Background: Narrative reviews have concluded that there is a small association between coffee consumption and an increased risk of urinary tract cancer, possibly due to confounding by smoking. No association for tea consumption has been indicated. This systematic review attempts to summarize and quantify these associations both unadjusted and adjusted for age, smoking and sex.
Method: Thirty-four case-control and three follow-up studies were included in this systematic review. Summary odds ratios (OR) were calculated by meta-regression analyses.
Results: The unadjusted summary OR indicated a small increased risk of urinary tract cancer for current coffee consumers versus non-drinkers. The adjusted summary OR were: 1.26 (95% CI : 1.09-1.46) for studies with only men, 1.08 (95% CI : 0.79-1.46) for studies with only women and 1.18 (95% CI : 1.01-1.38) for studies with men and women combined.

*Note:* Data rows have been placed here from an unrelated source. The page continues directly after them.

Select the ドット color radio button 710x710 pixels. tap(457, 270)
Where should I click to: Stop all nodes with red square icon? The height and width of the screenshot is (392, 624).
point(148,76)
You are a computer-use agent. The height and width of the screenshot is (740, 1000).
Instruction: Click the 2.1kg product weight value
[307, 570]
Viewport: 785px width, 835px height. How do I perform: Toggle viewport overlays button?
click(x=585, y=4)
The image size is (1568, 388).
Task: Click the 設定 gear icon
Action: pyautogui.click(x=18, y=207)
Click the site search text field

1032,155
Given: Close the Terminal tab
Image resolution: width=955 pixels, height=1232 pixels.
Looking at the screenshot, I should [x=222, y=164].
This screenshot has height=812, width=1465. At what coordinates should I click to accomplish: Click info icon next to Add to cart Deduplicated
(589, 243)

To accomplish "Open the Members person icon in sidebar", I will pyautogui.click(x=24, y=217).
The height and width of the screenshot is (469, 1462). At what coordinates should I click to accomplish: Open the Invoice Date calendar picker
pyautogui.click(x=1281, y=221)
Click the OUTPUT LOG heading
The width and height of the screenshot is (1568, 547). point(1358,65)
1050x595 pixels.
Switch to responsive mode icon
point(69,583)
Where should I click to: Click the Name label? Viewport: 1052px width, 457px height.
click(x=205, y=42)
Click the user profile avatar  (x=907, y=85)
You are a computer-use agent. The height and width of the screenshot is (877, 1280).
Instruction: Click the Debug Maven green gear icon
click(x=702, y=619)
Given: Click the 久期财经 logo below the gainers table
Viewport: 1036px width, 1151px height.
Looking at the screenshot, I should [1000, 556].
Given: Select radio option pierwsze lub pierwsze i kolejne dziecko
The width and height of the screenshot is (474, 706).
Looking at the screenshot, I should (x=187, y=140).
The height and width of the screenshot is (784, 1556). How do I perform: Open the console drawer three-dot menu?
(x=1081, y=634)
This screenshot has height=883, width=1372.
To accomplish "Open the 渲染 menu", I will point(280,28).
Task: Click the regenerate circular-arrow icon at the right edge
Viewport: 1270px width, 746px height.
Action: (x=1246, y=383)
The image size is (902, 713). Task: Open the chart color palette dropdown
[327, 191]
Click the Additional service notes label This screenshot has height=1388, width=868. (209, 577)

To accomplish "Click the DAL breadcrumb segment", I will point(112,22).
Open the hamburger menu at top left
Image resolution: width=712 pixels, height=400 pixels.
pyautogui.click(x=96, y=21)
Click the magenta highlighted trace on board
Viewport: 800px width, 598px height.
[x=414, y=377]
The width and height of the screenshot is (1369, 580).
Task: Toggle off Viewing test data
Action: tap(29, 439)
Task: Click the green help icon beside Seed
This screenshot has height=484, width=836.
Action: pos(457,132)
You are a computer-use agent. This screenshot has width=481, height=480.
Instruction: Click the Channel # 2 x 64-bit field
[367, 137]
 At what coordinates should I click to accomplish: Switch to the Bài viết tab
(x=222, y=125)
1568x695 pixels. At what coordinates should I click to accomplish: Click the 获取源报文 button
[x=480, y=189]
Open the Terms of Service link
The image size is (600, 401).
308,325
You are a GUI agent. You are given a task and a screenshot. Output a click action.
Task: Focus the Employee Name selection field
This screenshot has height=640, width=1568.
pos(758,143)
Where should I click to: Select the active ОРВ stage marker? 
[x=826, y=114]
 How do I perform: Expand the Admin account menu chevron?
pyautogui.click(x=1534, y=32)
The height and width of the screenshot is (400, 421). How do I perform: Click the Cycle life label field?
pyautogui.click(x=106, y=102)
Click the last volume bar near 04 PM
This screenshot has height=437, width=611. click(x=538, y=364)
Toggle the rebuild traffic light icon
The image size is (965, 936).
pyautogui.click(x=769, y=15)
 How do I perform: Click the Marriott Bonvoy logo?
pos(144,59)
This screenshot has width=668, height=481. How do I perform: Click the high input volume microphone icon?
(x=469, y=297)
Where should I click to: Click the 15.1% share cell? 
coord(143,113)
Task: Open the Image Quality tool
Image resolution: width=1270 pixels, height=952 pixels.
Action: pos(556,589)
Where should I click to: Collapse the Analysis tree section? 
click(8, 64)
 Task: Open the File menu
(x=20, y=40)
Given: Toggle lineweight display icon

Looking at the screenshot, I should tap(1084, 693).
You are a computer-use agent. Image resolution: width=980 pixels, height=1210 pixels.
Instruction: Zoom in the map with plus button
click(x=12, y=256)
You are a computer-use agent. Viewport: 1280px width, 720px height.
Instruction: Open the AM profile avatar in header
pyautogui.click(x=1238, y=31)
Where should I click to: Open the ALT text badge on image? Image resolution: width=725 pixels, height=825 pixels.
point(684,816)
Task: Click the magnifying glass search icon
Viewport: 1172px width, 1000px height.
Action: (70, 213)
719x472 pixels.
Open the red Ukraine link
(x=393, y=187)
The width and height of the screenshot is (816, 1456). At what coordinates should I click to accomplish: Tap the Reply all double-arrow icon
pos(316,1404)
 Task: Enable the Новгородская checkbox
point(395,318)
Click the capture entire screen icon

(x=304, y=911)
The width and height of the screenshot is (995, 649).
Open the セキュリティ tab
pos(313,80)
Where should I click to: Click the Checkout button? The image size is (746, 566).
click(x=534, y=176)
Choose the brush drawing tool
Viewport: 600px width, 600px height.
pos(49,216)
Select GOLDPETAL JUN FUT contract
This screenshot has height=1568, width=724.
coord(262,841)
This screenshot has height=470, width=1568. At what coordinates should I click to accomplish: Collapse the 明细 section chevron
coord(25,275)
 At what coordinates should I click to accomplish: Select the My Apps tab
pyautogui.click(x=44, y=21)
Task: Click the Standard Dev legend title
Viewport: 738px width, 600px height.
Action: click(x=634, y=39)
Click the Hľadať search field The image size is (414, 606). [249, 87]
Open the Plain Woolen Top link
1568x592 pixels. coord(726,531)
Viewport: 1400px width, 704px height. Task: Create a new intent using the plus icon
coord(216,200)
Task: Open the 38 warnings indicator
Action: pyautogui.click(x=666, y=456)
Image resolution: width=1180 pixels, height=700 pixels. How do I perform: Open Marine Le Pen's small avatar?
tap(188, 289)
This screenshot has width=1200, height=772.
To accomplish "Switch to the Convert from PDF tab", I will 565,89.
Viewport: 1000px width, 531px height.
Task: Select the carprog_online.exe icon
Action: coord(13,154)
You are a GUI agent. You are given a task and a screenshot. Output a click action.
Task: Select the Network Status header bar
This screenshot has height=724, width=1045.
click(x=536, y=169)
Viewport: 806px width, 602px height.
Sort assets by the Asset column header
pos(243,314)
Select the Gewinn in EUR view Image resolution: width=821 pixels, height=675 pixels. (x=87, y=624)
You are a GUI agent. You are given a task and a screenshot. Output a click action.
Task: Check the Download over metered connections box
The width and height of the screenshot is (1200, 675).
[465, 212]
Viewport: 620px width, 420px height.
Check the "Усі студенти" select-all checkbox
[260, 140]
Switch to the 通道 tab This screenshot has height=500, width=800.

Neither unadjusted nor adjusted summary OR provided evidence for a positive association between tea consumption and urinary tract cancer. Even though studies differed in methodology, the results were rather consistent. We did not perform dose-response analyses for coffee and tea consumption due to sparse data.
Conclusions: In accordance with earlier reviews, we found that coffee consumption increases the risk of urinary tract cancer by approximately 20%. The consumption of tea seems not to be related to an increased risk of urinary tract cancer.